The benchmark for excellence in response to the leaked ‘O’ Level/CSE plans has been set by Christopher Cook at the FT, with his convincing use of the National Pupil Database to show that the poorest children will be hit hardest:
The most significant issues around this idea are related to social mobility: the CSE will tend to be an exam for poorer children. Consider who would take the CSE if schools could select the quarter of pupils with the lowest average grades with perfect foresight.
Christopher’s analysis is spot on, but the big problem for Labour is Gove’s plans are still likely to be very popular, unless it can come up with a convincing and accessible case against.
The Tories have largely won the argument about educational standards, not least because they and the Department for Education have lied about the statistics (latest example here from Tory MP Liz Truss), and because Labour has allowed them to get away with it.
Now, ‘everyone knows’ that educational standards have fallen badly, and ‘everyone’ seems to be agreed that something must be done. Gove offers that something, and it looks attractive to those without the time or inclination to see past the media’s happy compliance.

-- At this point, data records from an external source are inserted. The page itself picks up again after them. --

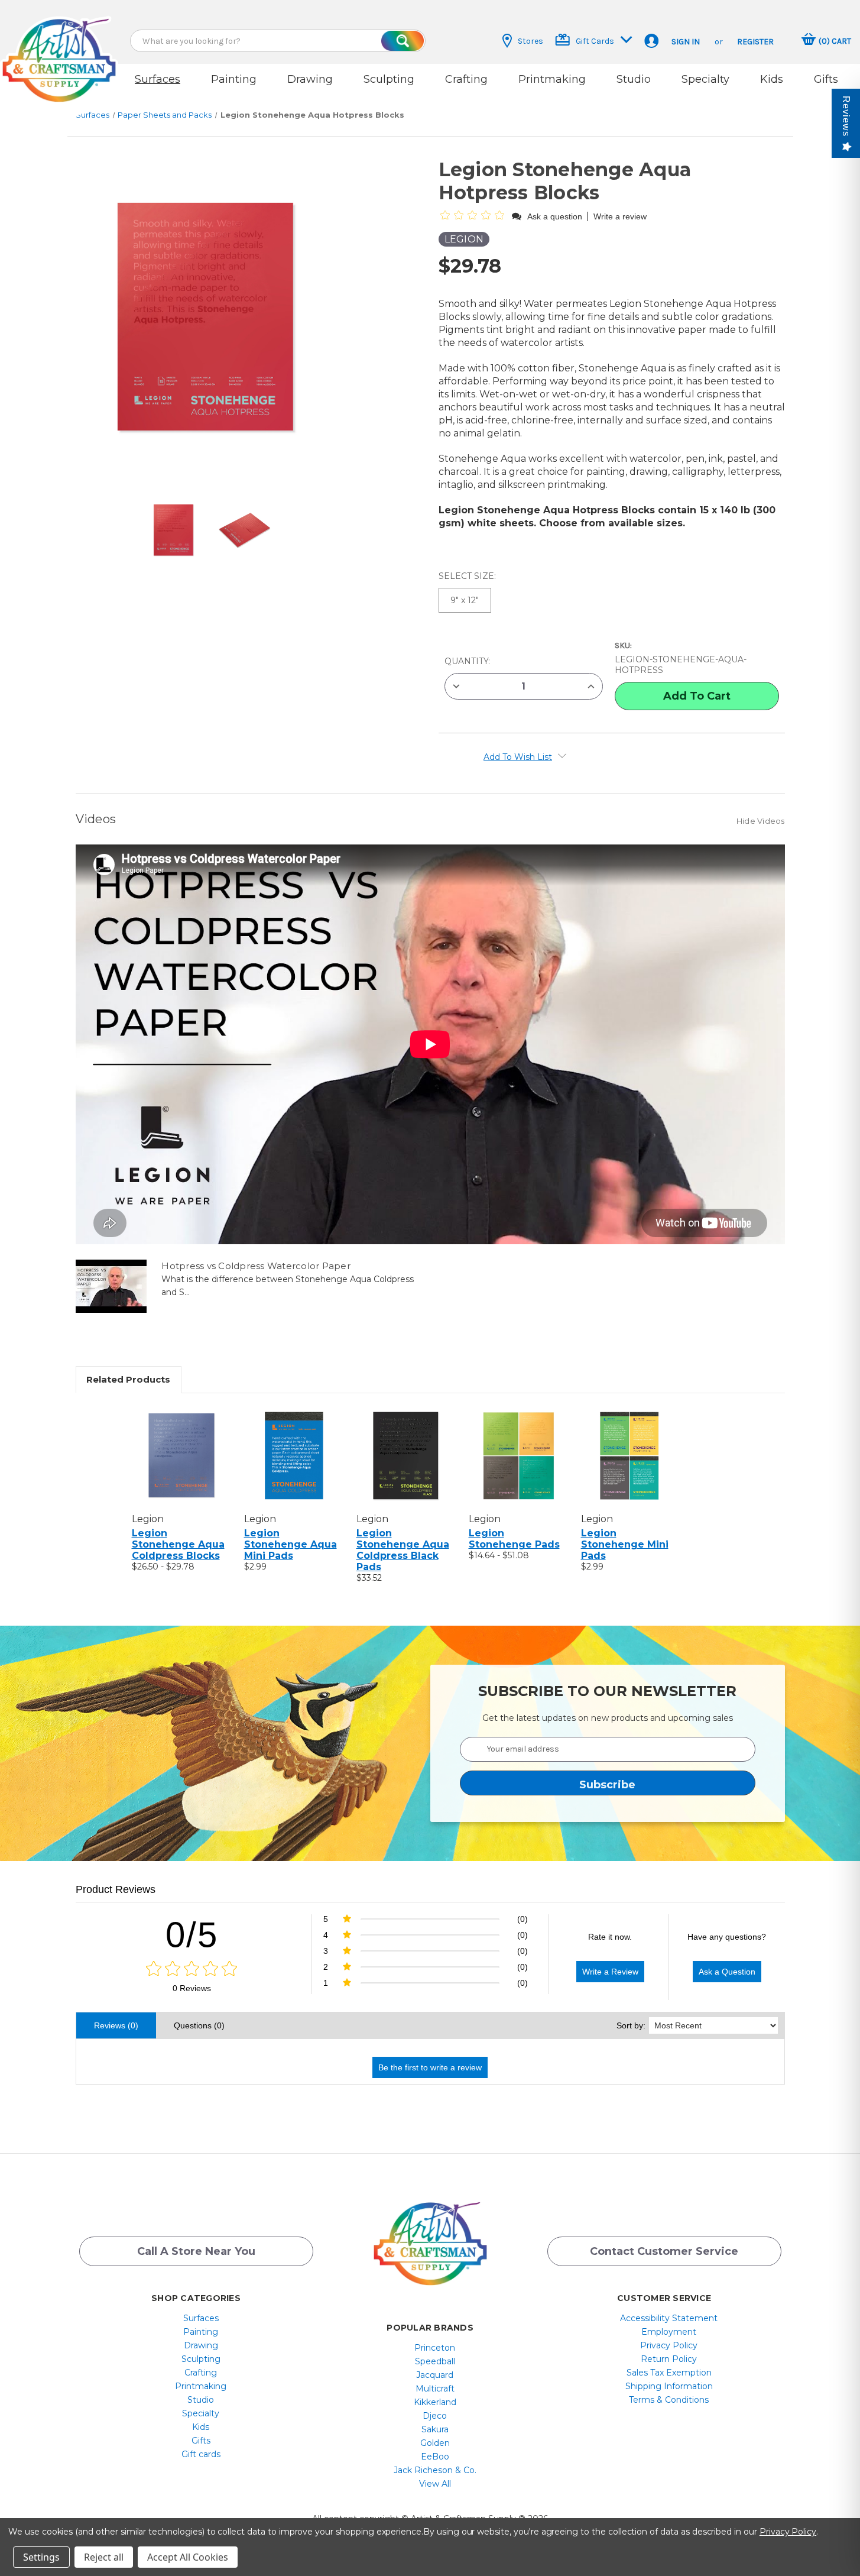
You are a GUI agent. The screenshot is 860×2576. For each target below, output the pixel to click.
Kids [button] (771, 79)
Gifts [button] (826, 79)
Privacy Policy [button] (668, 2345)
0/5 (191, 1934)
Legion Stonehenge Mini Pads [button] (624, 1544)
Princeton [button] (434, 2347)
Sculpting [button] (389, 79)
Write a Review (610, 1971)
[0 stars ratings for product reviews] (192, 1969)
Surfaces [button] (157, 79)
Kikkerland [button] (435, 2402)
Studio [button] (633, 79)
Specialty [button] (705, 79)
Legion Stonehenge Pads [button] (514, 1539)
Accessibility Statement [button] (669, 2318)
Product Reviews (115, 1889)
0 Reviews (192, 1988)
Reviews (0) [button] (116, 2025)
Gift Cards (595, 41)
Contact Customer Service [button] (664, 2251)
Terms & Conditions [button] (669, 2399)
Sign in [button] (685, 42)
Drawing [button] (310, 79)
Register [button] (755, 42)
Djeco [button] (435, 2415)
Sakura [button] (435, 2429)
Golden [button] (435, 2443)
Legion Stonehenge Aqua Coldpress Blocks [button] (178, 1544)
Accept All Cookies (187, 2557)
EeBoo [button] (435, 2456)
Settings (41, 2557)
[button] (59, 49)
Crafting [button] (466, 79)
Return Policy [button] (669, 2359)
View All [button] (435, 2483)
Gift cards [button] (200, 2454)
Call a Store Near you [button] (196, 2251)
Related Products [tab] (128, 1379)
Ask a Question (727, 1971)
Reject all (104, 2557)
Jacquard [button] (434, 2375)
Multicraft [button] (435, 2388)
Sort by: (630, 2025)
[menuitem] (200, 2318)
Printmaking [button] (552, 79)
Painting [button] (234, 79)
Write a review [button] (620, 216)
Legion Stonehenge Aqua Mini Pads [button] (290, 1544)
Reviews (846, 116)
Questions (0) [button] (199, 2025)
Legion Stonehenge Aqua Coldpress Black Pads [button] (402, 1550)
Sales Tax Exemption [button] (669, 2372)
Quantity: (467, 661)
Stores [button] (530, 41)
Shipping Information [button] (669, 2386)
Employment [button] (668, 2331)
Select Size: (468, 576)
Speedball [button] (435, 2361)
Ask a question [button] (554, 216)
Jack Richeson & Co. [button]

The answer to Labour’s problem comes in another section of Christopher’s analysis:
Every child from the 29th to 48th percentile gets an average grade of “D”. If that were not hard enough, children are moving targets – particularly in the early teenage years. There is a lot of movement between standardised tests. One third of the bottom quarter of children at the age of 11 break out of that grouping by the age of 16.
The top mark for the renewed CSE will equate to a D at ‘O’ level. That is widely seen as a fail. So 25% of children will be seen to fail, however well they do in the CSE, and (if the 75%/25% split is maintained) the bar will be raised if there are too many children doing well enough to do the ‘O’ level. ‘Pour encourager lest autres’ I think it’s called.
This knowledge, combined with the percentile stats provided by Christopher, creates a scary picture for parents. For not only will the 25% be consigned to the scrap heap, there’s another 25% of so at significant risk of being consigned, because we know that a) right up to the 48% percentile we’re talking fail-grade, and that the mobility across the percentiles is large (where some go up, some must go down).
And the risk doesn’t stop at the 48% percentile. It may lessen off, but anywhere up to, say 70% of children may be at some risk of dipping into failure.
This should be Labour’s pitch:
If we win in 2015, we won’t put the futures of 70% of children at risk. We’ll give everyone the opportunity to make the best of themselves. We’re the party of legitimate aspiration. We commit to stopping the two-tier exam system, and returning to policy based on respect for professionals and honesty with data.
Job done. Get to it, Twiggy, and stop arsing about talking procedure and waiting for detail.